ENTRIES SUPPLIED:

==========

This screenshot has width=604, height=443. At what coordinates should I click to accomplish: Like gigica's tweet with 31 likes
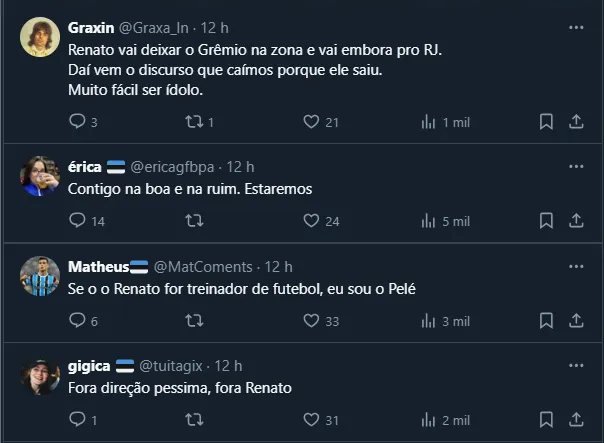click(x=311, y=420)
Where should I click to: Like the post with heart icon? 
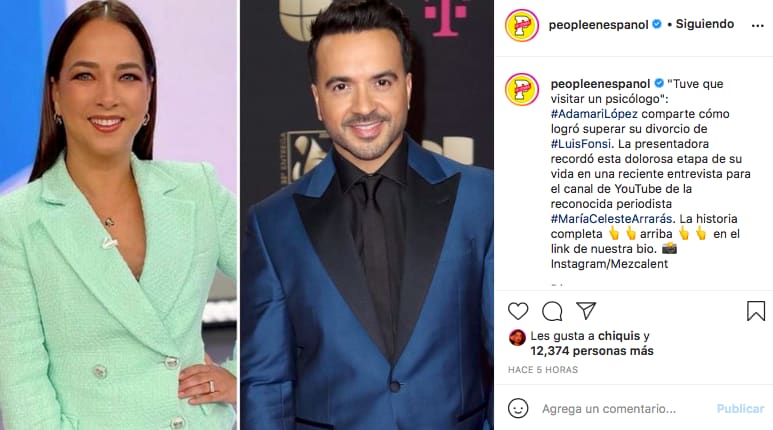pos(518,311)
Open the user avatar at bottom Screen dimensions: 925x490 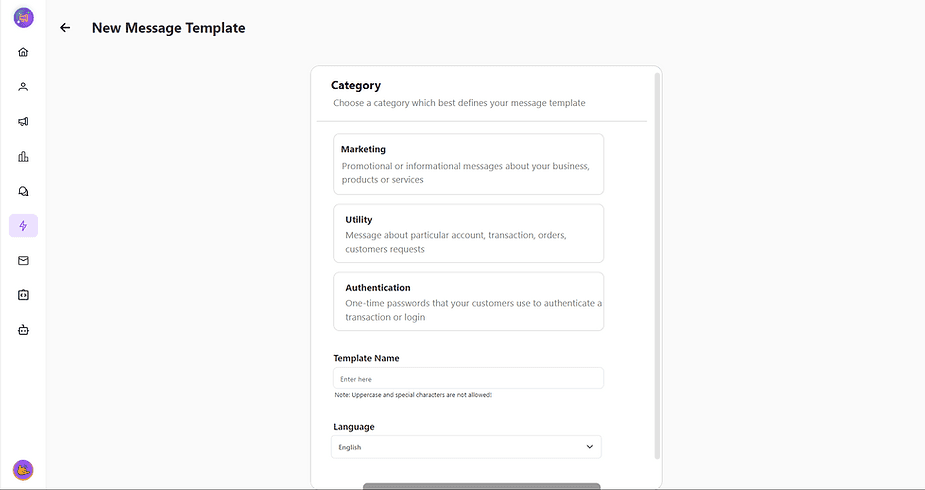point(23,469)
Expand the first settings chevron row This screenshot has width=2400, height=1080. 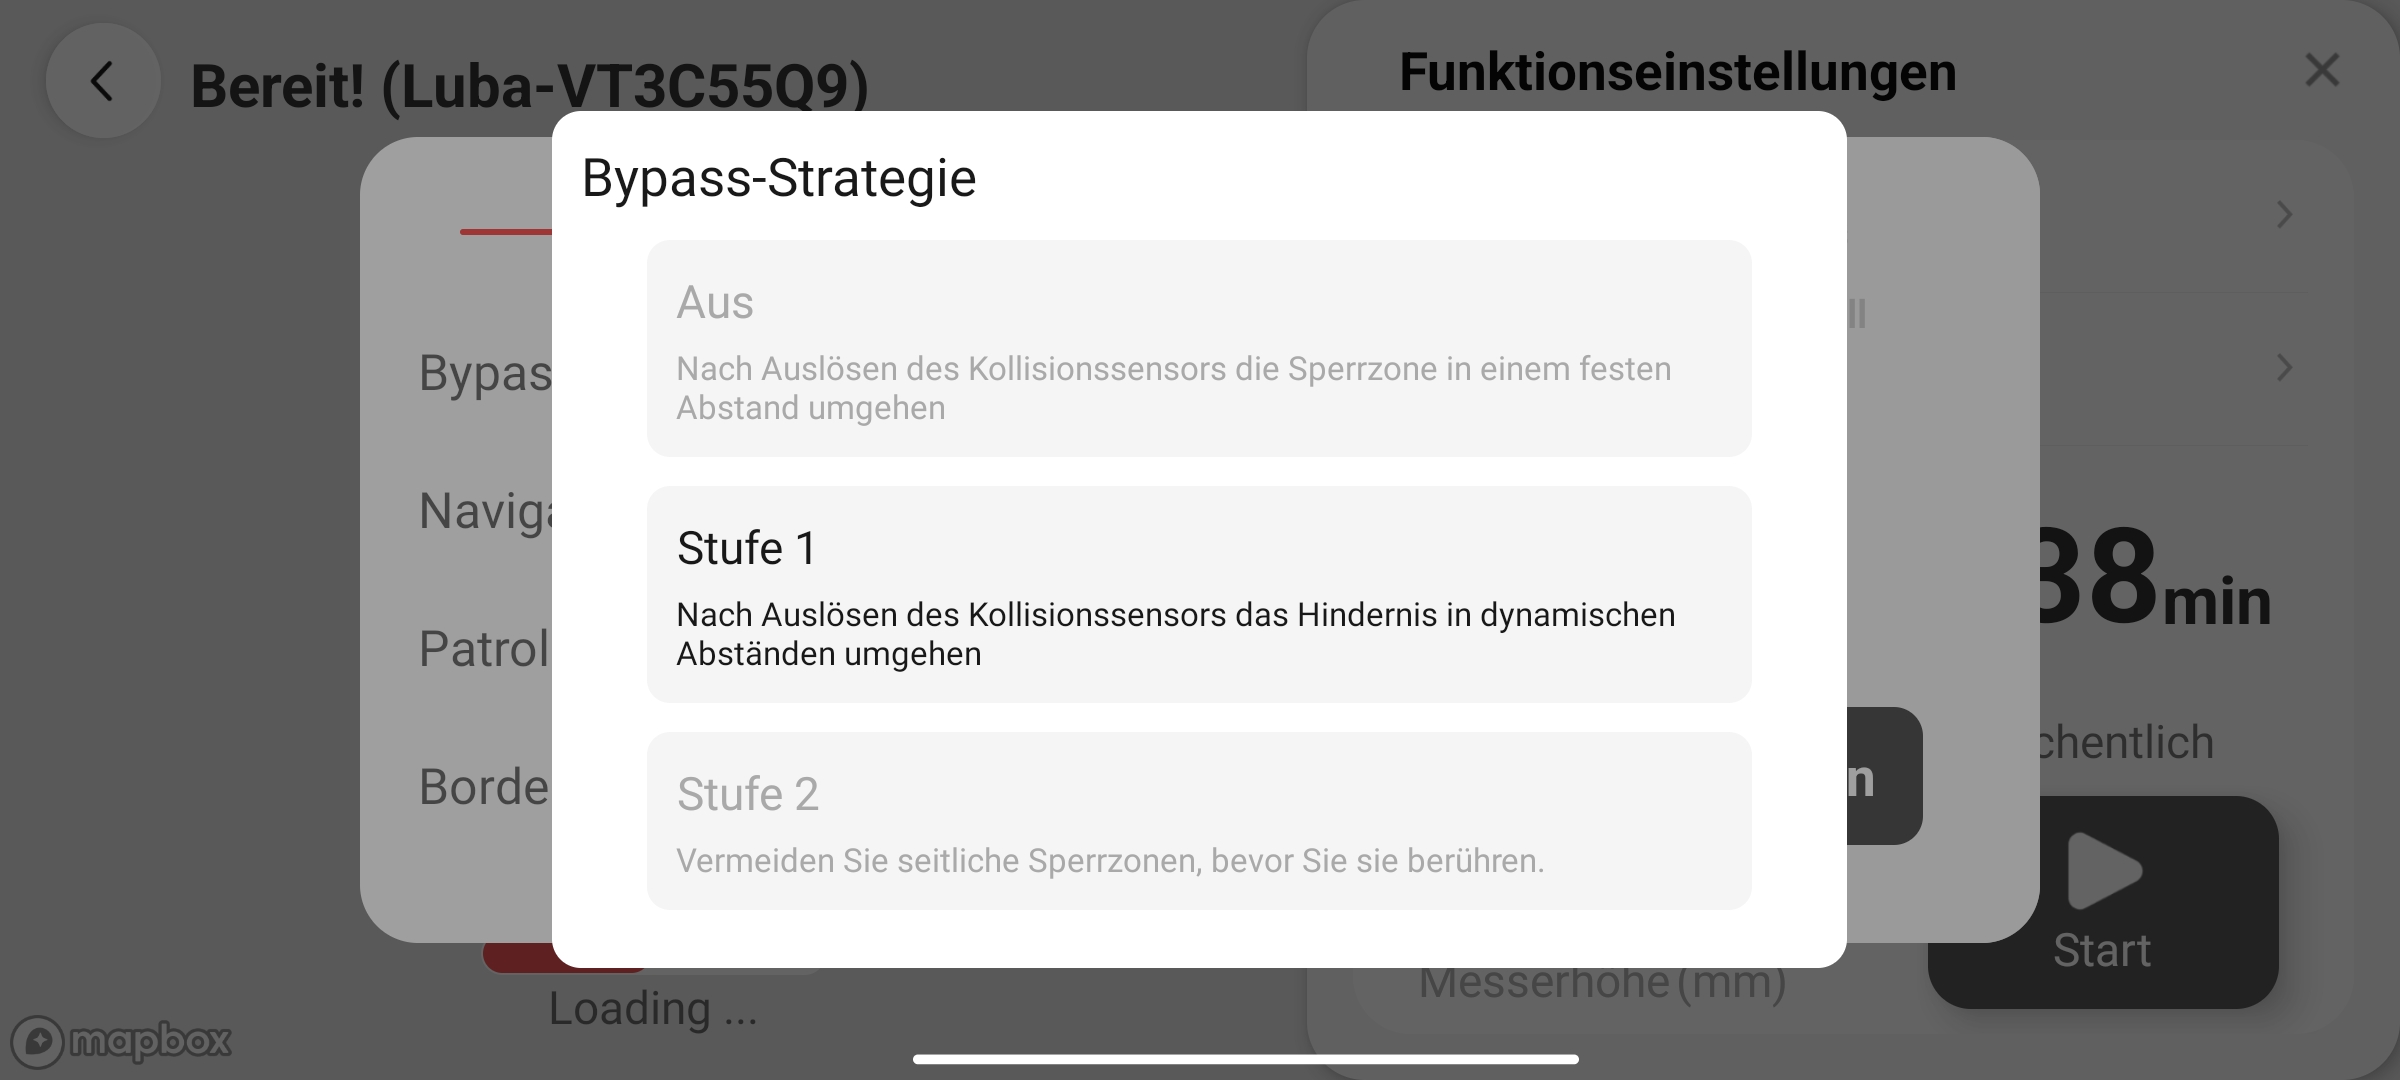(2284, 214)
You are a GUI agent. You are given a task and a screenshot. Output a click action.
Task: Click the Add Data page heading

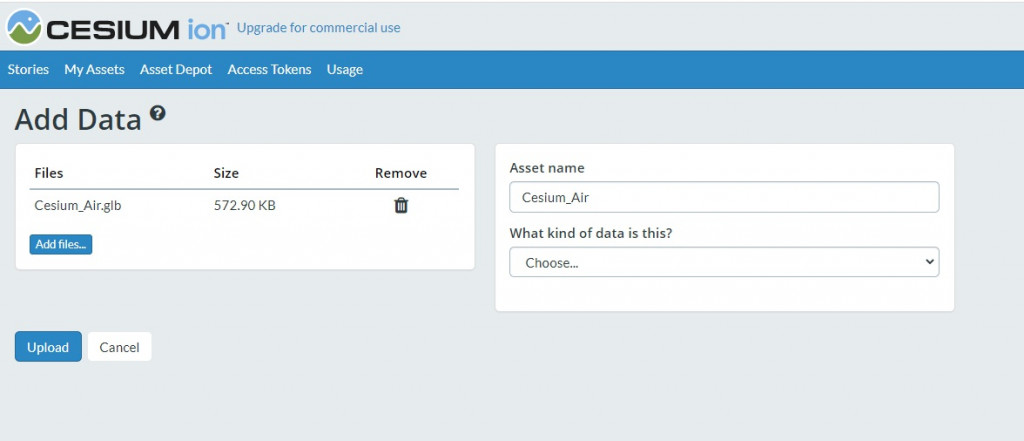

==========

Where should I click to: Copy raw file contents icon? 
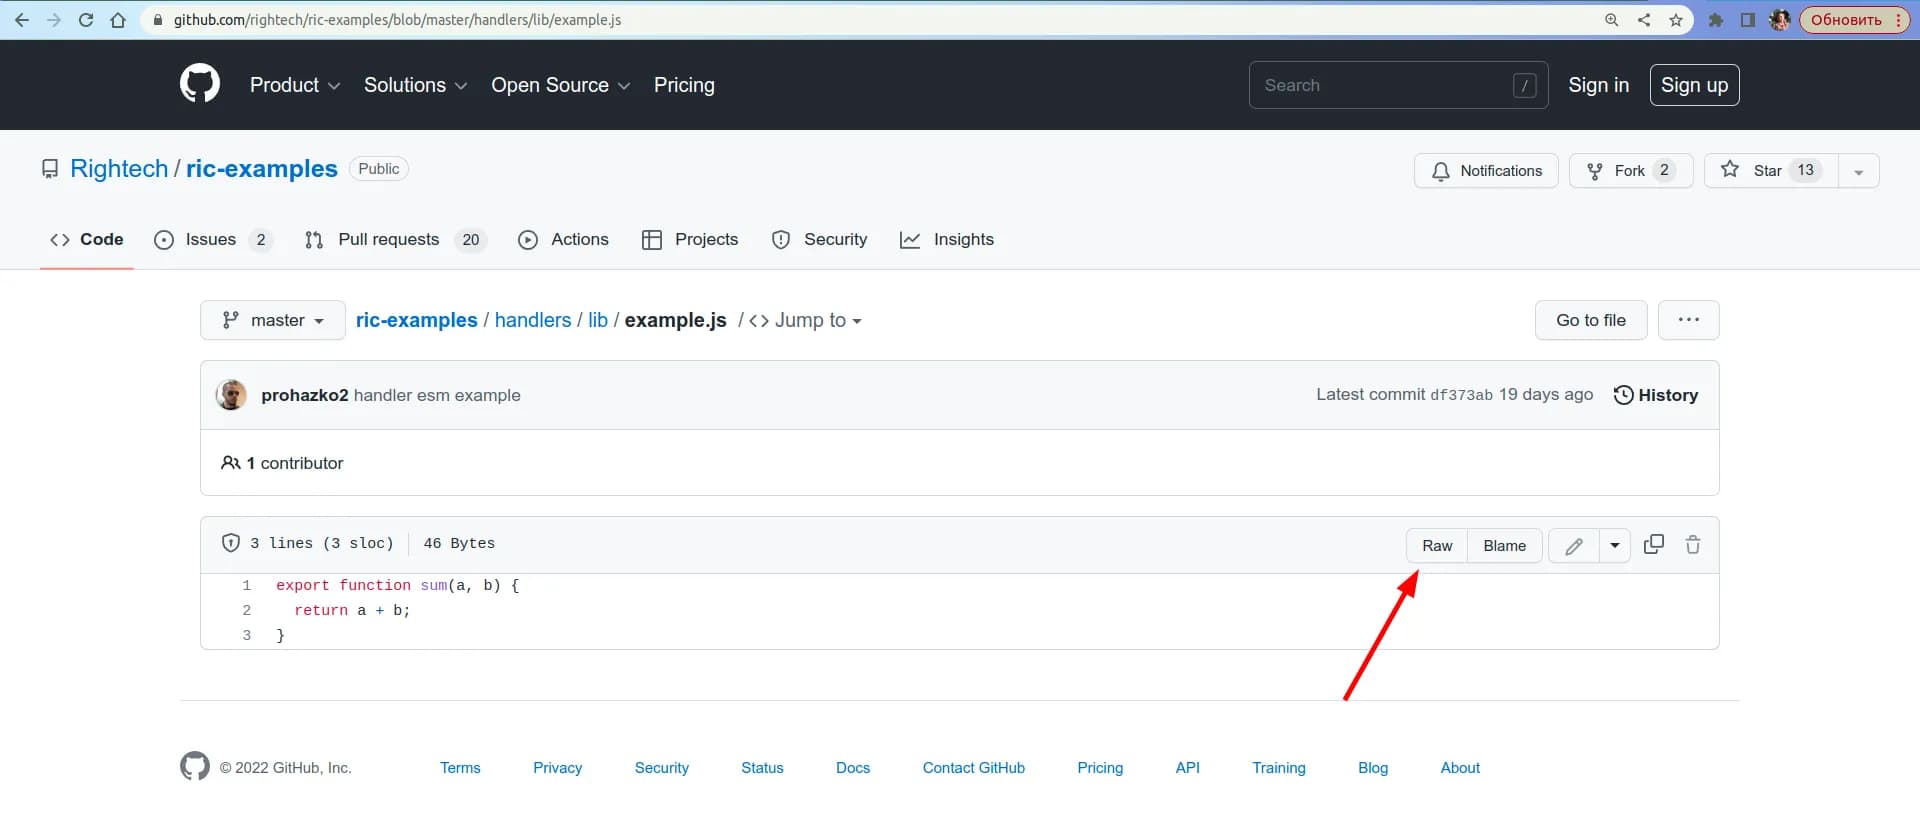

==========

Please pick out each line of the items above that contains the word "Where".

EXPECTED ANSWER:
Where should I click to: Like the post with heart icon? 
Where should I click to: Copy raw file contents icon? 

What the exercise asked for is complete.